**Task requirements**.
A: In the directive excerpt, why does the European Commission call the new family-work reconciliation directive a "new beginning"? Answer in one to three sentences.
B: Using the directive excerpt, answer these questions:
(i) What minimum paid leave is set at a child's birth, and how is it paid?
(ii) How much does the gap in women's participation cost each year, according to the Commission?
(iii) Which organization published the White Paper Home & Family Employment and Home Care in the EU?

**Document excerpt**.
*****

On April 9th the Commission has issued, after 5 years of work with stakeholders and associations, a new directive regarding the family-work reconciliation.



The European Commission defines as a “new beginning” the new European directive on family-work reconciliation. A new beginning because, after a long bottom-up work and after more than 4 years of work, a documents has been created that tries to give homogeneity to the reconciliation policies of the member states and focuses on the topic of family care, seen as a specific and irreplaceable place.


The starting point of the documents is the promotion of equal opportunities and the analysis of the divergences that, even today, keep affecting the labour world and the women's participation in the “productive life”. This is a gap that, according to the Commission, costs around 370 million of euro every year.


The strategy proposed is a win-win strategy in which all the actors are called to give their contribution and to obtain advantages: citizens, companies, member states.

The fields of intervention of the directive are four. First of all, the parental/paternity leave: a minimum of 10 days is established, in correspondence with the birth of the child, paid as sickness benefit. The parental leave is also modified: of the 4 months granted to every parent, 2 must be necessarily used by the parent who “holds” them and they can't be transferred. Nevertheless, the leave becomes flexible and it can be used as a full-time leave, a part-time leave, o during well-defined periods. 5 days of paid leave per year are granted for those who have a family member who needs care. Lastly, the right of the worker who has a child from 0 to 8 years to request for working-flexibility: part-time, flexible working-hours, home working.


A directive that, once again, considers the strategy of family-work reconciliation as a strategy to build a social market, meaning a market that ensures pensions, income and access to the rights through the participation in the market of labour. And that doesn't consider the interesting analysis contained in the White Paper Home & Family Employment and Home Care in the EU published by EFFE – European Federation for Family Employment and Home Care. Many proposals emerge from this White Paper, from the recognition of the domestic-care work to the development of collaborative technological platforms for the care of weak persons inside the families.

*****

**Data provided**.

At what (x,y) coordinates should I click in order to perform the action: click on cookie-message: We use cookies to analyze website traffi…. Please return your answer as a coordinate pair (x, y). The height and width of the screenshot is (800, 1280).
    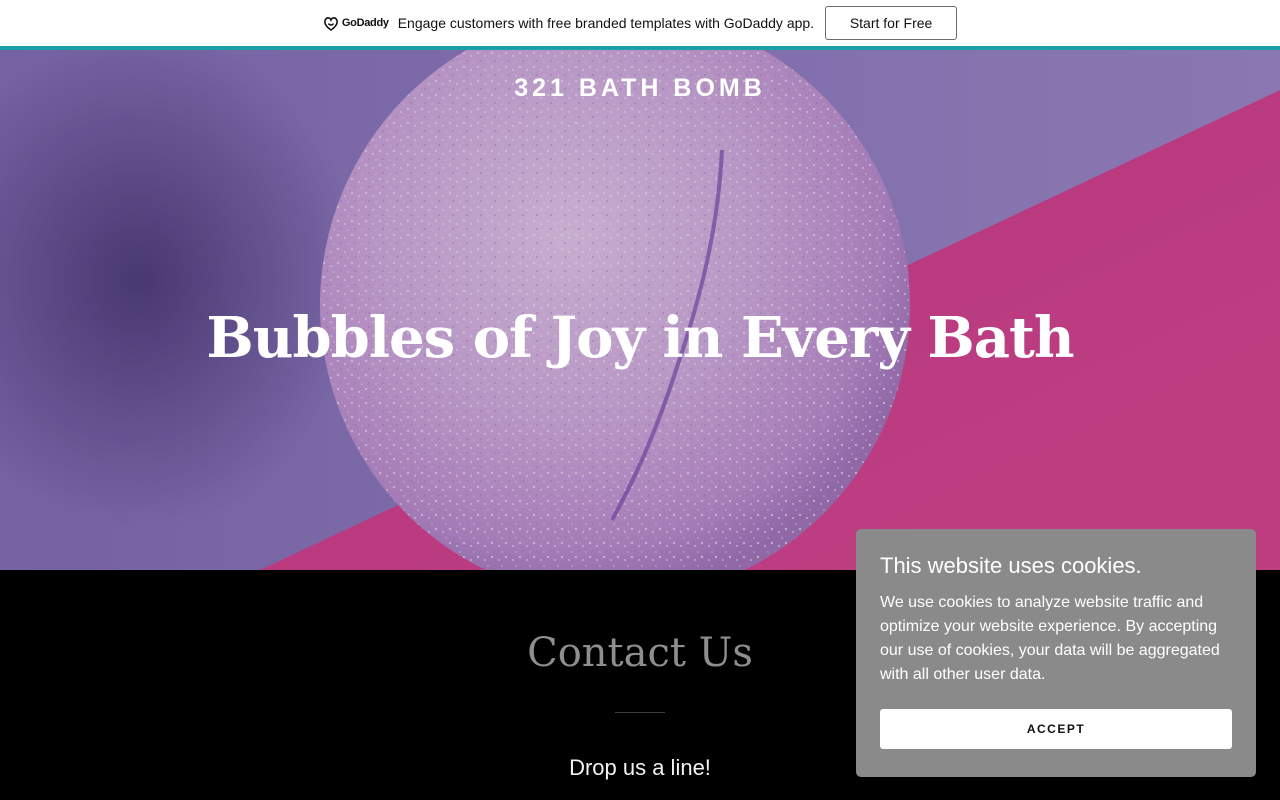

*****

**Responses per task**.
A: The Commission calls it a "new beginning" because a long bottom-up process produced a document that seeks to make the member states' reconciliation policies consistent. The document also centers on family care, which it treats as a specific and irreplaceable place.

B:
(i) At least 10 days, paid as sickness benefit.
(ii) Around 370 million euro a year.
(iii) EFFE, the European Federation for Family Employment and Home Care.